I use mine for 24 hour racing as well as general trail duties. When I switched from an ultralight Ti 29er to a heavy steel fatbike (Surly Pugsley) it didn't seem faster, I did it for comfort. However I knocked out one more lap than I usually do even though the fatbike was twice the weight of the other bike. I have since bought a lighter fatbike but that has not made much difference, so I generally prefer the heavyweight.

Nothing climbs like a fatbike on loose technical terrain. Fat tyres have redefined technical for me. Stuff I used to regard as technical on 2" tyres is merely an irregularity to a fat tyre as it steamrolls right over without noticing. I regard my fatbike as a skills enhancer - it makes me look better than I really am. 

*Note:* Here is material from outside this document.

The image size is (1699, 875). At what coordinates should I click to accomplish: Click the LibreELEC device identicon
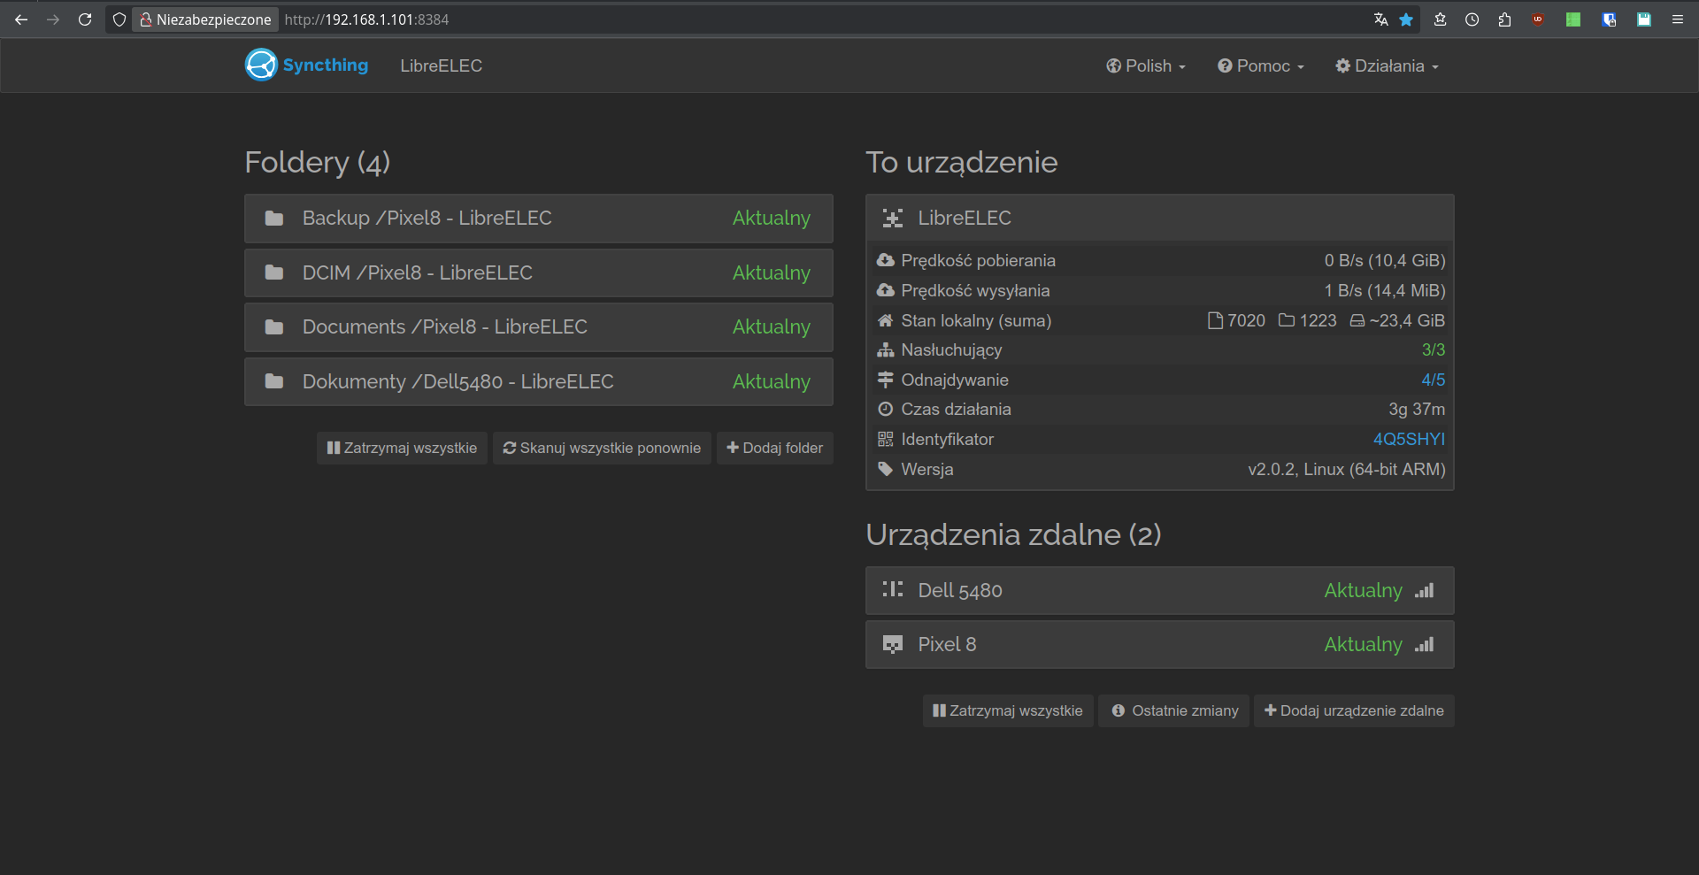click(892, 219)
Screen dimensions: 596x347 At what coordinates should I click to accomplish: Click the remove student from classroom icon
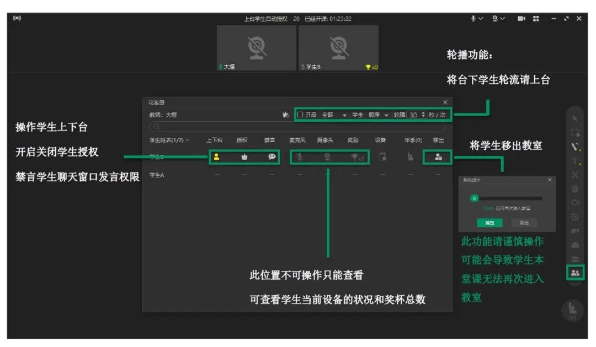[438, 157]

However if you never venture away from maintained trails, what are called plus size tyres are possibly better, ie 29er+ or 650B+ (aka 27.5+).


----------



## Fuzzle (Mar 31, 2015)

I hear you guys. Everyone has their reasons and should do what's best for them. I rode one around the parking lot of my friends shop and took it over some rocks, did a track stance too. The bike just stood up by itself. I think they could be a blast and aid in a much safer ride. I'm upgrading soon and the decided to not go with the fatty. My reasons are because I'm interested in becoming a better rider without anymore aid the FS. I still have unfinished business which is build my confidence. At some point I may add one to my stable.


----------



## Velobike (Jun 23, 2007)

Fuzzle said:


> I hear you guys. Everyone has their reasons and should do what's best for them. I rode one around the parking lot of my friends shop and took it over some rocks, did a track stance too. The bike just stood up by itself. I think they could be a blast and aid in a much safer ride....


In almost every bike shop that I have seen fatbikes, the tyre pressures are way too high on their demo bikes.

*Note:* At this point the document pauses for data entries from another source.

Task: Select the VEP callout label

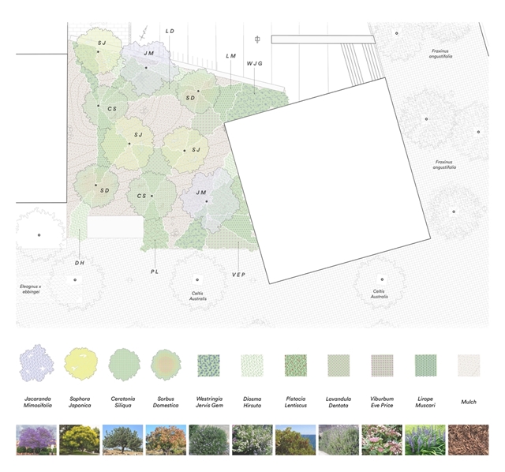Action: point(238,275)

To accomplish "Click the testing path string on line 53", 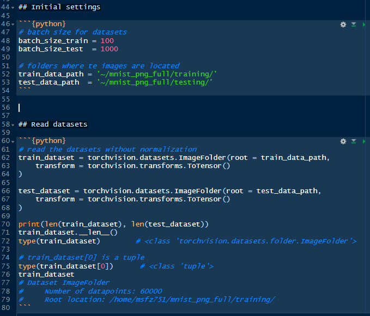I will click(154, 82).

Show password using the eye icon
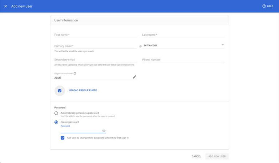[104, 131]
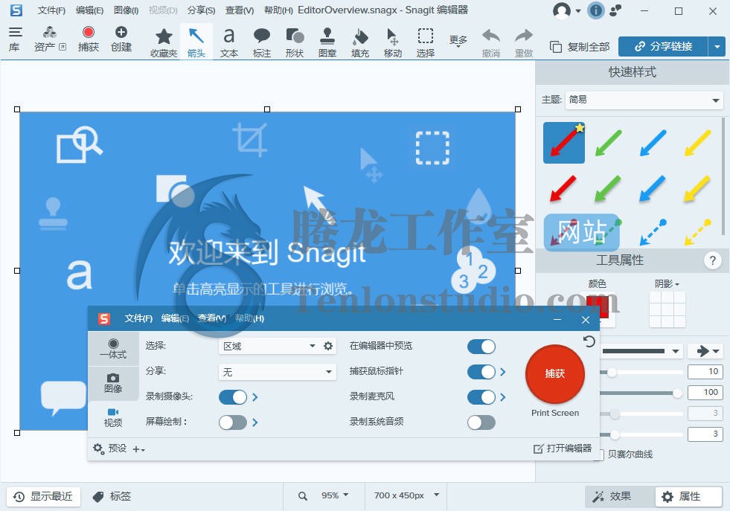The width and height of the screenshot is (730, 511).
Task: Select the green arrow quick style thumbnail
Action: tap(609, 143)
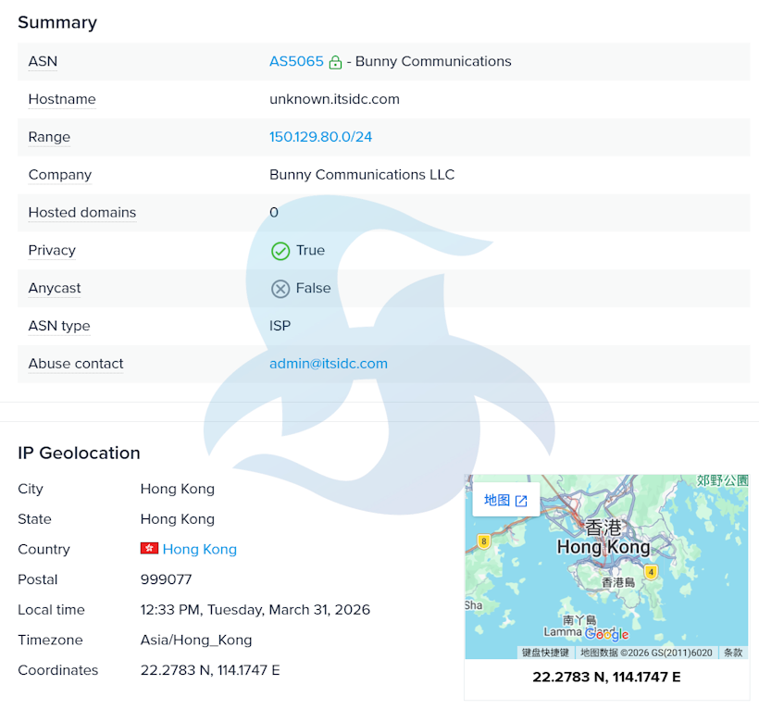Click the coordinates caption below the map
This screenshot has height=709, width=759.
tap(606, 678)
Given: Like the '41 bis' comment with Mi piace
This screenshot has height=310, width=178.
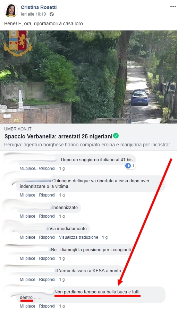Looking at the screenshot, I should pyautogui.click(x=27, y=168).
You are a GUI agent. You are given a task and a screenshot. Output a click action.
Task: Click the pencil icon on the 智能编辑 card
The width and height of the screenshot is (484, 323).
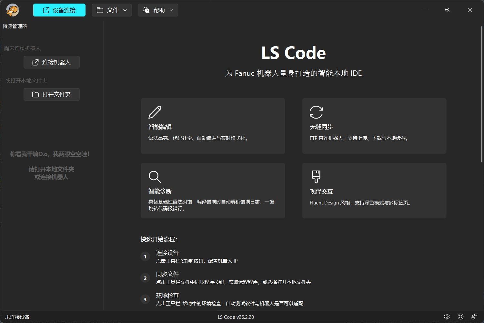[155, 112]
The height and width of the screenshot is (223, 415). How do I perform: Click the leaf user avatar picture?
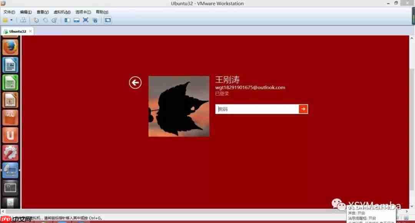(x=179, y=106)
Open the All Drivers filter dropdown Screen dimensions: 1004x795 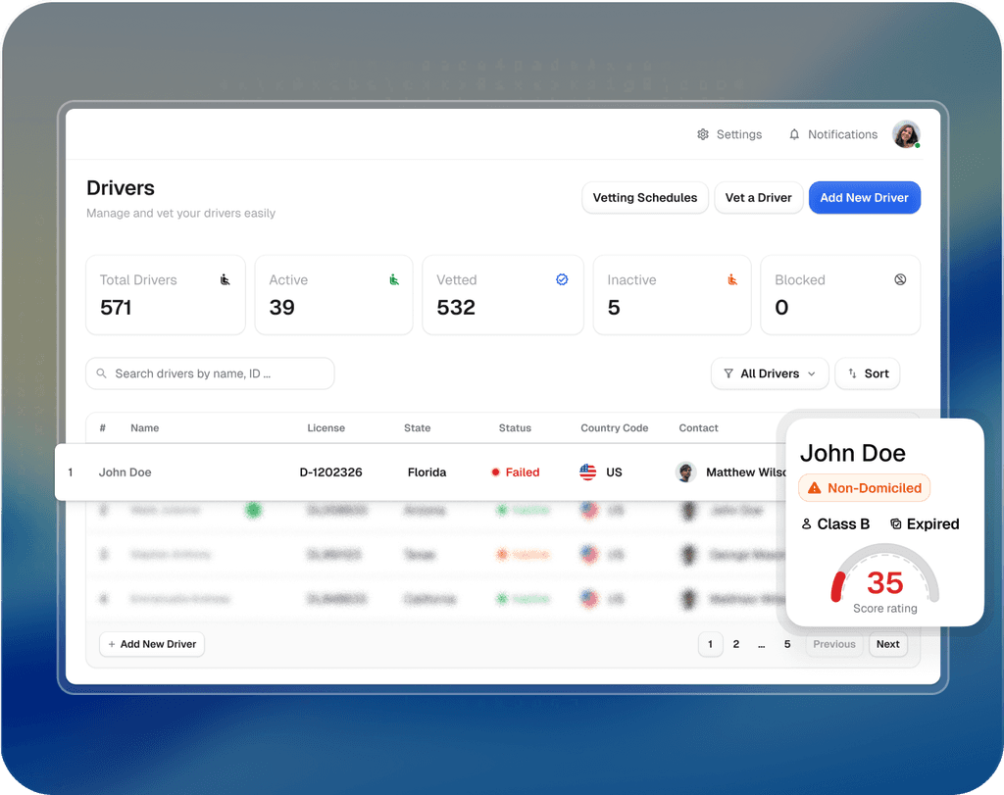pos(770,373)
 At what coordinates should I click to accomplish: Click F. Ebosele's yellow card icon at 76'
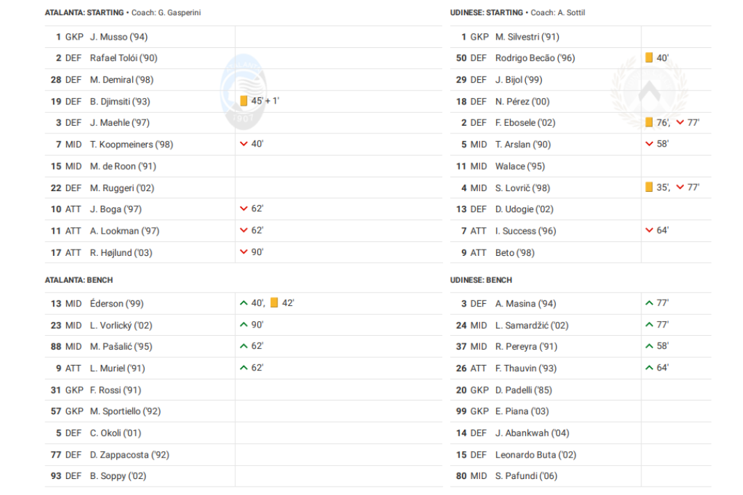649,122
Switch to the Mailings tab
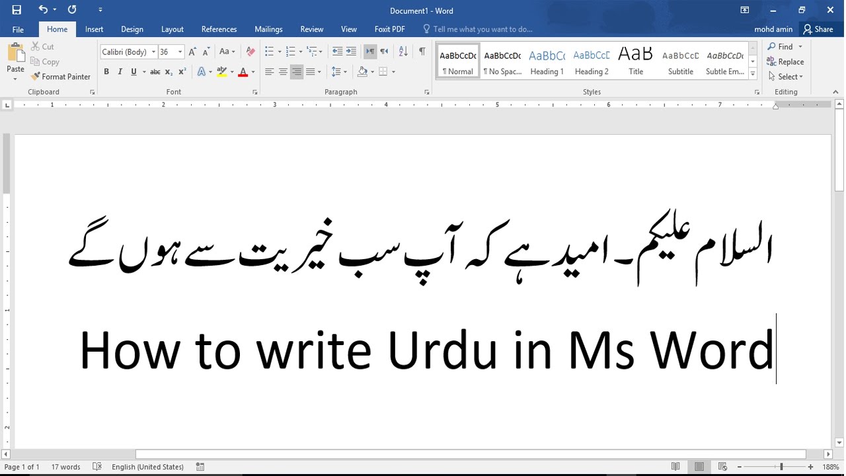This screenshot has width=846, height=476. [x=268, y=29]
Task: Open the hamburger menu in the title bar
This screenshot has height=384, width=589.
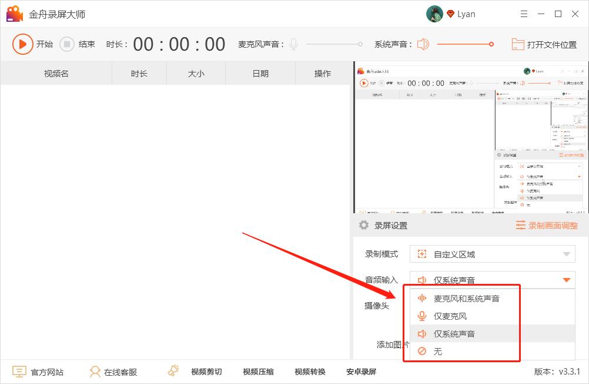Action: pos(524,13)

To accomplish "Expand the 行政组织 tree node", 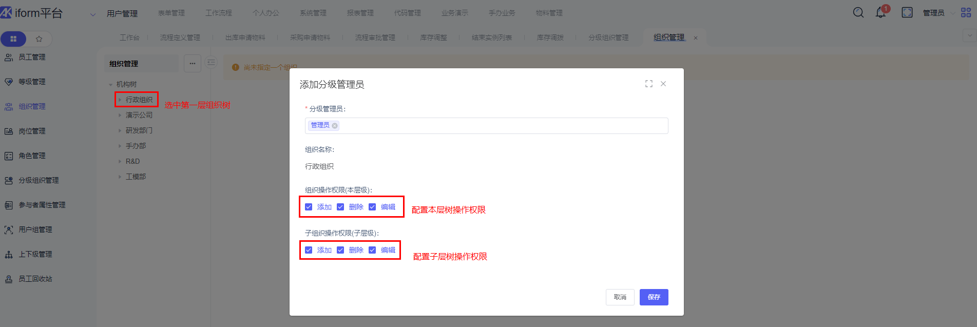I will pos(120,100).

Seeing as it's the tyres that make a fatbike this can give a completely false impression of what they are like. (8psi is high for my weight 85Kg) Look for approximately 20% deflection when you sit on the bike (a very rough guide). They also don't feel that great on a road surface, but that completely changes when you hit the dirt.

Be aware most cheap fatbikes come with tyres and tubes that are dire. If you can upgrade the tyres to a set with a high thread count (60 - 120 tpi) and lighter weight tubes you'll transform the bike.


----------



## miatagal96 (Jul 5, 2005)

Goatrope - sounds like you have a good plan. I'd use yours and test ride as many options as you can. Suspension has come a LONG way. There are so many options: suspension or hard-tail, wheel size (27.5 or 29), tire width (regular mtb, mid-fat, fat). People's preferences are different and they often depend on the type of trails you ride. I'd see what type of bikes people are riding on your trails. If they are all riding hard-tails, you might not need dual suspension. If they are all on big-travel bikes, you might not want a hard-tail.

As for the fat tire debate, you gotta just try them. I have a fat bike, but I prefer my other mountain bikes in the summer. Love the fat bike in snow. Mine is a Pugsley - pretty heavy. If I were to get a fat bike for summer, I'd spend a bunch of $$ and get one that is sub-30-lbs. They are slower. If you have a bunch of fast friends that you have a hard time keeping up with, a fat bike will make it harder. On the other hand, you can just point and pedal a fat bike through a bunch of conditions (but I can also do this with my 140mm dual suspension bike). Not knocking the fat bike - they are fun. If I had to choose only one bike, it would be hard - probably my dream bike - an Ibis Mojo 3 (27.5" wheels and can use 2.3 - 2.8" tires). If I was riding smooth, flowy stuff, I'd probably choose a hard-tail. Snow or loose sand - fat bike for sure.


----------